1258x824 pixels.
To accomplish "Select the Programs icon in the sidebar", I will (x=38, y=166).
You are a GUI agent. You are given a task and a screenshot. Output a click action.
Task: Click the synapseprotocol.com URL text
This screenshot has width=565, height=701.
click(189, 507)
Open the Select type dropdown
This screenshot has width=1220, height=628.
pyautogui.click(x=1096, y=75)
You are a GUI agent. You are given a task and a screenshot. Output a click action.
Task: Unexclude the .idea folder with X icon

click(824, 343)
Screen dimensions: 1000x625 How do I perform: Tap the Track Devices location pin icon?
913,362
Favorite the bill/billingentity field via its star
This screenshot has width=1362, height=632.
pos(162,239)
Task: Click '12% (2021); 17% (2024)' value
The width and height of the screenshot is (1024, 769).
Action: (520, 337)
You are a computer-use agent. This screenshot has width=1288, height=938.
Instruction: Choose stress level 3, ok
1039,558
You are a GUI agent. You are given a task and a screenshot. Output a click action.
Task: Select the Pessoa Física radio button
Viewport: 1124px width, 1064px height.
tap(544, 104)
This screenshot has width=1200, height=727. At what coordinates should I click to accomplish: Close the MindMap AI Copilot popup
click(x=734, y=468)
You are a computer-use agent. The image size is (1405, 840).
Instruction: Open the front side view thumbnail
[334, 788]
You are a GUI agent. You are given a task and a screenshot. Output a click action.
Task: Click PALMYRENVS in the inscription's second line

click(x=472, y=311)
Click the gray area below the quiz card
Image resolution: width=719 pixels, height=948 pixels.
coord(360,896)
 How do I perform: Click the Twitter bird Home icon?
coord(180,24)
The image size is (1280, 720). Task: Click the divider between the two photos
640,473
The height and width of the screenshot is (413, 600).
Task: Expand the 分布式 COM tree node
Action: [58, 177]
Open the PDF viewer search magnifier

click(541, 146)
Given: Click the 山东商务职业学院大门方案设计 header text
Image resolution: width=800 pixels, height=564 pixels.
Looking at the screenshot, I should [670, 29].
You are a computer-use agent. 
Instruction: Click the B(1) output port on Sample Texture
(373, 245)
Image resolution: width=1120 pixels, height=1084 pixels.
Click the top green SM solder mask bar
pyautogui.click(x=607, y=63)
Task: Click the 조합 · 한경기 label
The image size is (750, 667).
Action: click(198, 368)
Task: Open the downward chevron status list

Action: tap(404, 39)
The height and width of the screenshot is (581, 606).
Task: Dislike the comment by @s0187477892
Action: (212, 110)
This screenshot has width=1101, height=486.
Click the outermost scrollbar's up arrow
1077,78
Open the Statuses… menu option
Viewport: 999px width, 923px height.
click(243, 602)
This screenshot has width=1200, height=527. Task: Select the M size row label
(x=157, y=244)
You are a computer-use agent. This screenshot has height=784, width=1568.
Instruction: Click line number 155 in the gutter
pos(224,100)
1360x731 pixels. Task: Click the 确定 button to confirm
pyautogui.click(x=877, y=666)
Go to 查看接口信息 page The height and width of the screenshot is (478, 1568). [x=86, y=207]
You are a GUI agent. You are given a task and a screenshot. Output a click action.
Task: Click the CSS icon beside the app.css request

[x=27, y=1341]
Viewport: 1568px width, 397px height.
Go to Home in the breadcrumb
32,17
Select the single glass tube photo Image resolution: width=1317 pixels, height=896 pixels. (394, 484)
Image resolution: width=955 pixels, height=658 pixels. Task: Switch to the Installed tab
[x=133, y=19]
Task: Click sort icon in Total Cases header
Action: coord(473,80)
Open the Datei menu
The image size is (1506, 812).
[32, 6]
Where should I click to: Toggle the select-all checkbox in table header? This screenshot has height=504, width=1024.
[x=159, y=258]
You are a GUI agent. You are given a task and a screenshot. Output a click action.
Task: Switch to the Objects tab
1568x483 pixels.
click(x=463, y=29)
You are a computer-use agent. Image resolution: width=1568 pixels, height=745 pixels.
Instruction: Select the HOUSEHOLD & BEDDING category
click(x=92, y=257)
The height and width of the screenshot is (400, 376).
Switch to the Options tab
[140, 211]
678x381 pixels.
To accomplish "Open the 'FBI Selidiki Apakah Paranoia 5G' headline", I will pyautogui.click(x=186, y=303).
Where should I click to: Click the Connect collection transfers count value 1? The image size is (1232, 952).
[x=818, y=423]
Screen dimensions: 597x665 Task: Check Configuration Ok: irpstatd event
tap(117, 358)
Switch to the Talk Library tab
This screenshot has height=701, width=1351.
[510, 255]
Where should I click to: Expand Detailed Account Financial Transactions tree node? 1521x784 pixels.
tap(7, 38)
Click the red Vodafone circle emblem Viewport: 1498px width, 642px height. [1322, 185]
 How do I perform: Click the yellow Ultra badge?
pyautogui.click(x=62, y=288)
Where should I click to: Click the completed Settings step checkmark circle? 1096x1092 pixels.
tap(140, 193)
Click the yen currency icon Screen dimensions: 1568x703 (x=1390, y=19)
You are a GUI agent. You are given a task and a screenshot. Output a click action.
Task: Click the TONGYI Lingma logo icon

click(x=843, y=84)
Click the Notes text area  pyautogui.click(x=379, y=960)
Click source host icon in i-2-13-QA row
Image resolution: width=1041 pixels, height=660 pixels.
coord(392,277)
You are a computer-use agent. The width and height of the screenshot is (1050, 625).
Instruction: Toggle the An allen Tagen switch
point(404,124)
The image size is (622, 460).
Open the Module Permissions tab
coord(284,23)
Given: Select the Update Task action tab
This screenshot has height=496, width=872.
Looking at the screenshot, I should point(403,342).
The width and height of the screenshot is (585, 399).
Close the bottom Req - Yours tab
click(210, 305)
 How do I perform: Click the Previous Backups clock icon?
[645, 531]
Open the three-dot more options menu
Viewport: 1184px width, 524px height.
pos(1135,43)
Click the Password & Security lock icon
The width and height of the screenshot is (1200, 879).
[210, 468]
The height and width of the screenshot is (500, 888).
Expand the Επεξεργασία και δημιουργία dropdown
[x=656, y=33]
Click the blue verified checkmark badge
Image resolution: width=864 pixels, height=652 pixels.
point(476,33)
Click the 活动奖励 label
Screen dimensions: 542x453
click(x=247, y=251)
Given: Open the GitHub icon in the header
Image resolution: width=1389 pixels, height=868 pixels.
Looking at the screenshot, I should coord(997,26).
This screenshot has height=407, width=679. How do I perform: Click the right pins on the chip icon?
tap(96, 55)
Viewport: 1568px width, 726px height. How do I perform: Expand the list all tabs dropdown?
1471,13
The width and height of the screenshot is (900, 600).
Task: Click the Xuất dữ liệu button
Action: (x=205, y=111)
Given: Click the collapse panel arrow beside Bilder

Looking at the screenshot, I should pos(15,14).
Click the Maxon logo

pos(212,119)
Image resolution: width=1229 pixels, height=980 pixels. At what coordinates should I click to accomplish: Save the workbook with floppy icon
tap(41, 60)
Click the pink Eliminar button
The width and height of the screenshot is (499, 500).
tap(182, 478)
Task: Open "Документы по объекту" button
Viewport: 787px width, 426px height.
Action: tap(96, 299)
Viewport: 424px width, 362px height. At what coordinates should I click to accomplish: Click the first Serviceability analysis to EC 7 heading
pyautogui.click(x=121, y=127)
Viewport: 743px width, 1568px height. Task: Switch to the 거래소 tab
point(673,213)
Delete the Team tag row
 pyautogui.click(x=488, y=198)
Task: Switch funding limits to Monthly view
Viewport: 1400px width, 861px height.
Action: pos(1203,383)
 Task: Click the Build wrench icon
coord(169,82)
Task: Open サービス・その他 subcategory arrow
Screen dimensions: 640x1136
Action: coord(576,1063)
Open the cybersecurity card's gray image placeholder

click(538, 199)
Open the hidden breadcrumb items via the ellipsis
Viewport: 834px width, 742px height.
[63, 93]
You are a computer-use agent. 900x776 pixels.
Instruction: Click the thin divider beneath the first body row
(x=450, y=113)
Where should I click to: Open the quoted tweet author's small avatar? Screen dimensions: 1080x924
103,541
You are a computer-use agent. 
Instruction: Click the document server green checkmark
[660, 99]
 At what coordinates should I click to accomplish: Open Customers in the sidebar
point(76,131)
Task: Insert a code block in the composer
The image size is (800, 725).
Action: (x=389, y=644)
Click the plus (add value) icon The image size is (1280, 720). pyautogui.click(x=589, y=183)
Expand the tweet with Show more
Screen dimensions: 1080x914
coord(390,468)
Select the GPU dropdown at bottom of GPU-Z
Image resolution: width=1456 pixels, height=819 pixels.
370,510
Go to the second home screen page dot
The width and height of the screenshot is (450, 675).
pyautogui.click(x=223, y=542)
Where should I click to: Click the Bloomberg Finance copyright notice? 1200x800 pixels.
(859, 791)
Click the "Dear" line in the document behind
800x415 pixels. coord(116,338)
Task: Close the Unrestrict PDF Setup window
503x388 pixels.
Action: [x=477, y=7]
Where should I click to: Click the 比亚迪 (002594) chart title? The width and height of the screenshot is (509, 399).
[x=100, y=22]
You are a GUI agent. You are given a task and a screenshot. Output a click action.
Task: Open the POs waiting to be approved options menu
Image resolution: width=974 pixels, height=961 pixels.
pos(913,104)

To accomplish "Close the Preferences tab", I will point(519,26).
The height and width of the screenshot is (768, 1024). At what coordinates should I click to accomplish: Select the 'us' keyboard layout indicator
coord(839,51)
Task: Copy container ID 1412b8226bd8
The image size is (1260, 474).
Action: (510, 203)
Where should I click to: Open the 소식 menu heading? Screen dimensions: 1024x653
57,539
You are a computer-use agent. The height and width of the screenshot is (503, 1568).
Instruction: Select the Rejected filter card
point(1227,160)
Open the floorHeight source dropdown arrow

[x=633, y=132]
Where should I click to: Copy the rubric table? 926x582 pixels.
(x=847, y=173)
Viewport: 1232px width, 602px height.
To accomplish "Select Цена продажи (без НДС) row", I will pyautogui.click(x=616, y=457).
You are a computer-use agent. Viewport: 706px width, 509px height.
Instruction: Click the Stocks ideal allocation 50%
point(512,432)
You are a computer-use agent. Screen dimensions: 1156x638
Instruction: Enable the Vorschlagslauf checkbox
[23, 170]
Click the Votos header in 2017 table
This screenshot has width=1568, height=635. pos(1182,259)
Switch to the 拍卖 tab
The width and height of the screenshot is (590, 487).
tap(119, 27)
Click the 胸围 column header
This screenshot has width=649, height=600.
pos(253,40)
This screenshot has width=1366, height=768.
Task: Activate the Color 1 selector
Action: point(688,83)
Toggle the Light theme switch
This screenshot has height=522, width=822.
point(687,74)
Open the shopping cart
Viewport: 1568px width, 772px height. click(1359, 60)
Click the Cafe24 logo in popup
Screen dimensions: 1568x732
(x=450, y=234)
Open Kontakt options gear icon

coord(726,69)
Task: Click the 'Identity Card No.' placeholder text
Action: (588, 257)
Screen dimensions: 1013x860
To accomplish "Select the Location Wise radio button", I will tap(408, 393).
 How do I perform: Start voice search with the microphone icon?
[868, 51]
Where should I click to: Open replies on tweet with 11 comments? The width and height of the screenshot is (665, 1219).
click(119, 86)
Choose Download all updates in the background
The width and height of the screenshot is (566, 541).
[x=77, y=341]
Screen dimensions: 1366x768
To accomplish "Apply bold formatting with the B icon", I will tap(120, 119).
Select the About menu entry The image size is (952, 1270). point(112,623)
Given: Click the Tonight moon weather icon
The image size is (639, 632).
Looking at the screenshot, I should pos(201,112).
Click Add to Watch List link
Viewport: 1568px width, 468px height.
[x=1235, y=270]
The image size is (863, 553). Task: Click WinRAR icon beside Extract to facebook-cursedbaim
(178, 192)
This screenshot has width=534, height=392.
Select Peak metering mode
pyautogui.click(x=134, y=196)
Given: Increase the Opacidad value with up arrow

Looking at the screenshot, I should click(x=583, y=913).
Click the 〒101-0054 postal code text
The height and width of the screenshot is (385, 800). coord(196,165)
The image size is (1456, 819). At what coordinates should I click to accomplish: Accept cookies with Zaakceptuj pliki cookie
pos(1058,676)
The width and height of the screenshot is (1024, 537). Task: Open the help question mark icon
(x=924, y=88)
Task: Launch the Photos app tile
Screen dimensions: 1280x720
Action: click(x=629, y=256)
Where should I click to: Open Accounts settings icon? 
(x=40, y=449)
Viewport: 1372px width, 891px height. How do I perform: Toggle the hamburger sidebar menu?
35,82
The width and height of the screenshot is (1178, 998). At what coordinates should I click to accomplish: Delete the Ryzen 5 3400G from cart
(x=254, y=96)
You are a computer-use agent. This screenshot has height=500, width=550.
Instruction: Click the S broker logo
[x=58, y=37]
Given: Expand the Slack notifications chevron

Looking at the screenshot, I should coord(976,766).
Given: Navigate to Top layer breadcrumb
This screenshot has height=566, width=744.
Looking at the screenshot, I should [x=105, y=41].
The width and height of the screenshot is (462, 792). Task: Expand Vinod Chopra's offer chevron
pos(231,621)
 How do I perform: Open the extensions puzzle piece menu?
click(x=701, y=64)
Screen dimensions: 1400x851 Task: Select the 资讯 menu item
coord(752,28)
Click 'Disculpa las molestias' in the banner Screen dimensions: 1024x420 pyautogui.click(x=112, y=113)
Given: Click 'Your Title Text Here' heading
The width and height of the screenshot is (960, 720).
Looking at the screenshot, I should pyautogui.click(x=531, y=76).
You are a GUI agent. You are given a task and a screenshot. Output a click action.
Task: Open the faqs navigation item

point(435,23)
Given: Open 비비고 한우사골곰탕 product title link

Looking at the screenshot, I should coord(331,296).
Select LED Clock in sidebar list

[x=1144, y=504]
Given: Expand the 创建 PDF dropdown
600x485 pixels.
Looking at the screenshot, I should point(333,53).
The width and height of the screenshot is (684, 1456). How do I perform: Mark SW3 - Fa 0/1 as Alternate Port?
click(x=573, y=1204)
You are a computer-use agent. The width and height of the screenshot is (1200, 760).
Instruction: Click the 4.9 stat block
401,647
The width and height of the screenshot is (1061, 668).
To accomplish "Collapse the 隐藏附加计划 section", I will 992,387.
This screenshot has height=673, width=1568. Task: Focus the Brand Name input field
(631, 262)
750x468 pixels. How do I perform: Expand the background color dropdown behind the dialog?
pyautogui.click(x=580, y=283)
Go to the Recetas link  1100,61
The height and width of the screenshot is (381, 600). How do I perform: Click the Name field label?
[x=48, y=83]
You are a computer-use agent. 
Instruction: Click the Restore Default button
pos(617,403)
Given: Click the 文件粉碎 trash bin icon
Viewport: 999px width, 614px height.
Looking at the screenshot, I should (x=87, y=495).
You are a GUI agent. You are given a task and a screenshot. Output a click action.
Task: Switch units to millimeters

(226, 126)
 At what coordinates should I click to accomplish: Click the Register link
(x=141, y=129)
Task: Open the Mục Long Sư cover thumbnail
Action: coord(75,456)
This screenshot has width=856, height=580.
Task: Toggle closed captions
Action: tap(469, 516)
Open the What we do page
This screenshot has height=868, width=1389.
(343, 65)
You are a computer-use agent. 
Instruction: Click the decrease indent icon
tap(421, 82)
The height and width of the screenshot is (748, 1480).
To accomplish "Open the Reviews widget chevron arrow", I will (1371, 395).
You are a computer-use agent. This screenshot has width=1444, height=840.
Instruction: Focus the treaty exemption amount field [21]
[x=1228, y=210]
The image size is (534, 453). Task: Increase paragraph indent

■ Assignment
Each line above that carries the string "radio" has to be returned.

■ Worked solution
Task: Select the Pessoa Física radio button
To accomplish "Select the Location Wise radio button", I will tap(408, 393).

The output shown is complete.